Because Mtv34 maps near but not within the NKC, Nkcl was mapped with respect to a NKC-encoded locus, Hcph(34). The Hcph probe (kindly provided by Dr. T. Yi) detected a M. spretus-specific, PstI fragment of 3.3 kb and a AEJ/Gn-specific fragment of 3.8 kb. The data positions Nkcl in the distal region of mouse chromosome 6 between the Mtv34 and Hcph loci, where it is closely linked to the NKC. The order of loci and the ratio of the number of recombinants to the total number of N2 offspring examined are: centromere -Mtv34 -1/157 -Nkcl -2/157 - Hcph - 4/157 -Tpi -telomere. The genetic distances between loci in cM (± SE) are: centromere -Mtv34 -0.6 cM (± 0.6) -Nkcl -1.3 cM (± 0.9) -Hcph -2.5 cM (± 1.3) - Tpi -telomere. The results show that Nkcl resides 1–2 cM proximal to the NKC-linked locus Hcph(10) and in a region of synteny with human chromosome 12p13-p12 (Fig. 8).

Expression of Nkcl in Normal Mouse Tissues and Hematopoietic Cells.

Northern blot analysis of a variety of adult mouse tissues reveals that Nkcl is expressed in the spleen, thymus, and lung but not in liver (Fig. 9,A). It is also expressed in the bone marrow (data not shown) and throughout mouse development (Fig. 9,B). Nkcl mRNA was not detected in the brain, eye, heart, or kidney (data not shown). Because Nkcl has a hematopoietic-like tissue distribution, its presence in hematopoietic cells representing various stages of the developmental hierarchy was also determined (Fig. 10). A fragment of Nkcl cDNA was used to probe a slot blot containing pooled cDNA populations of progenitor precursor, differentiating, and mature hematopoietic cells. The Nkcl gene is expressed in the erythroid/megakaryocyte/macrophage/neutrophil myeloid precursor, burst-forming units erythroid, both precursor and mature macrophages, and mature neutrophils.

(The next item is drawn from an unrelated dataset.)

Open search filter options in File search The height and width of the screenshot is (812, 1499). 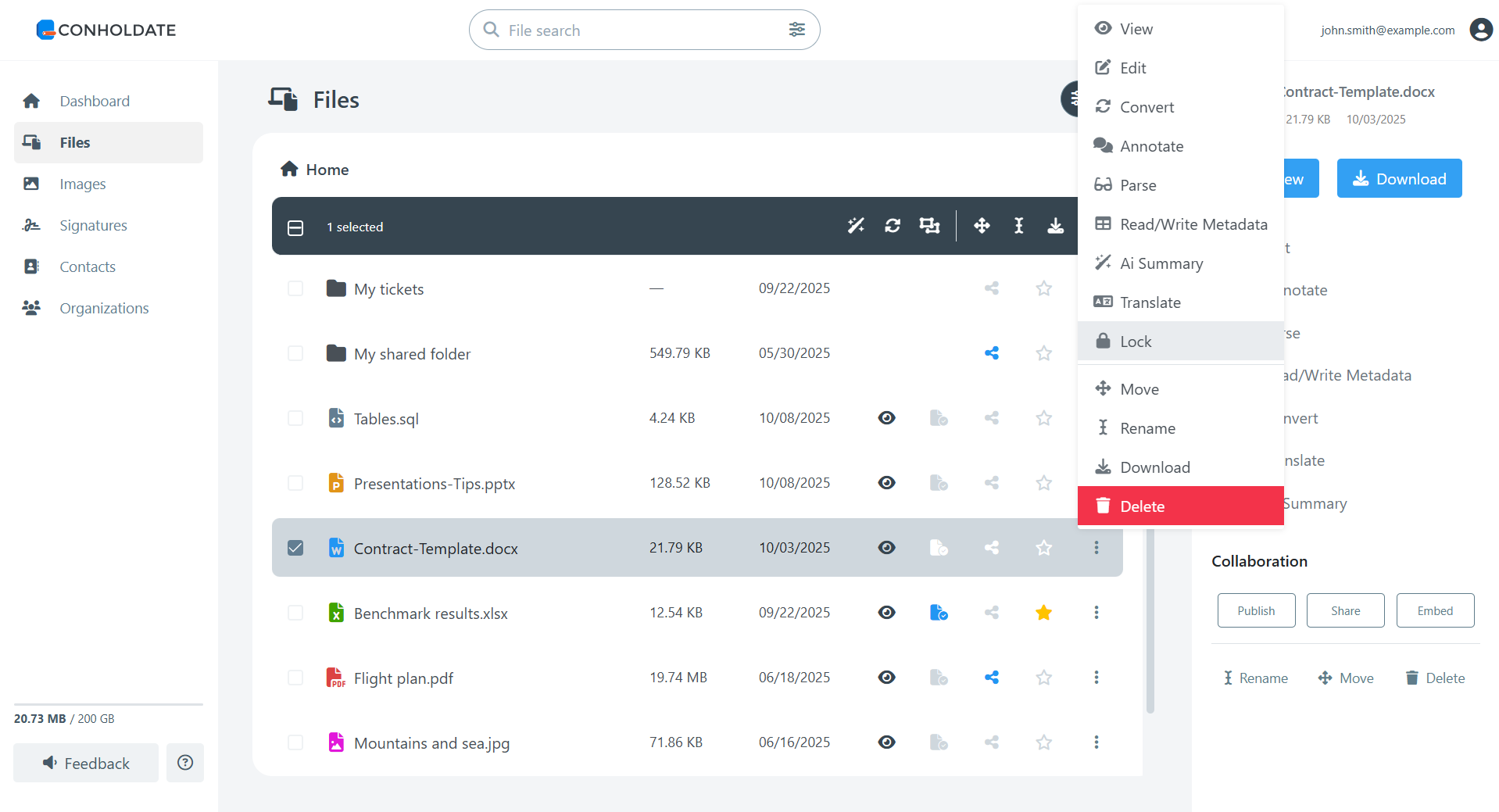[796, 30]
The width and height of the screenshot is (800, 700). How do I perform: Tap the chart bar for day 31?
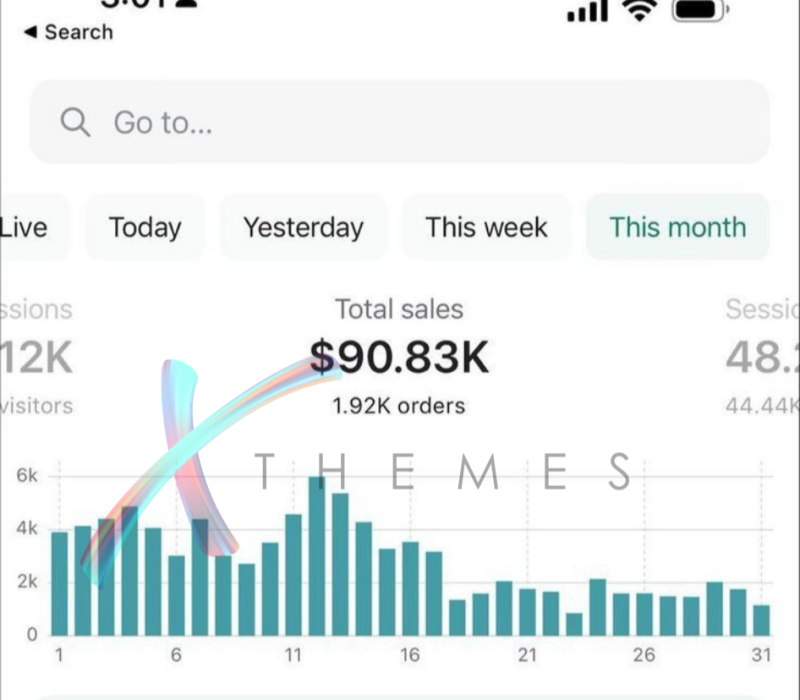click(x=761, y=620)
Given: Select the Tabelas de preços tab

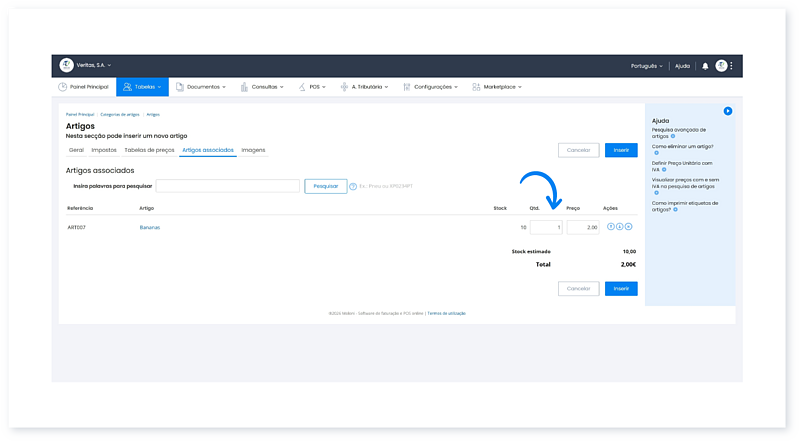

We report the identification and characterization of a novel gene that maps close to the NKC, Nkcl. The NKC is a region of the genome rich in loci implicated in regulating NK cell function (12, 35). The NKC, which spans at least 2.1 megabases (36), was originally defined by two families of group V C-type animal lectin-like genes, the Nkrp1 and Ly49 gene clusters, that encode dimeric type II integral membrane proteins expressed predominantly on NK cells (37). Recently, the boundaries of the NKC have been expanded to include additional linked genes encoding structurally diverse proteins that play a role in natural killer cell activity (12).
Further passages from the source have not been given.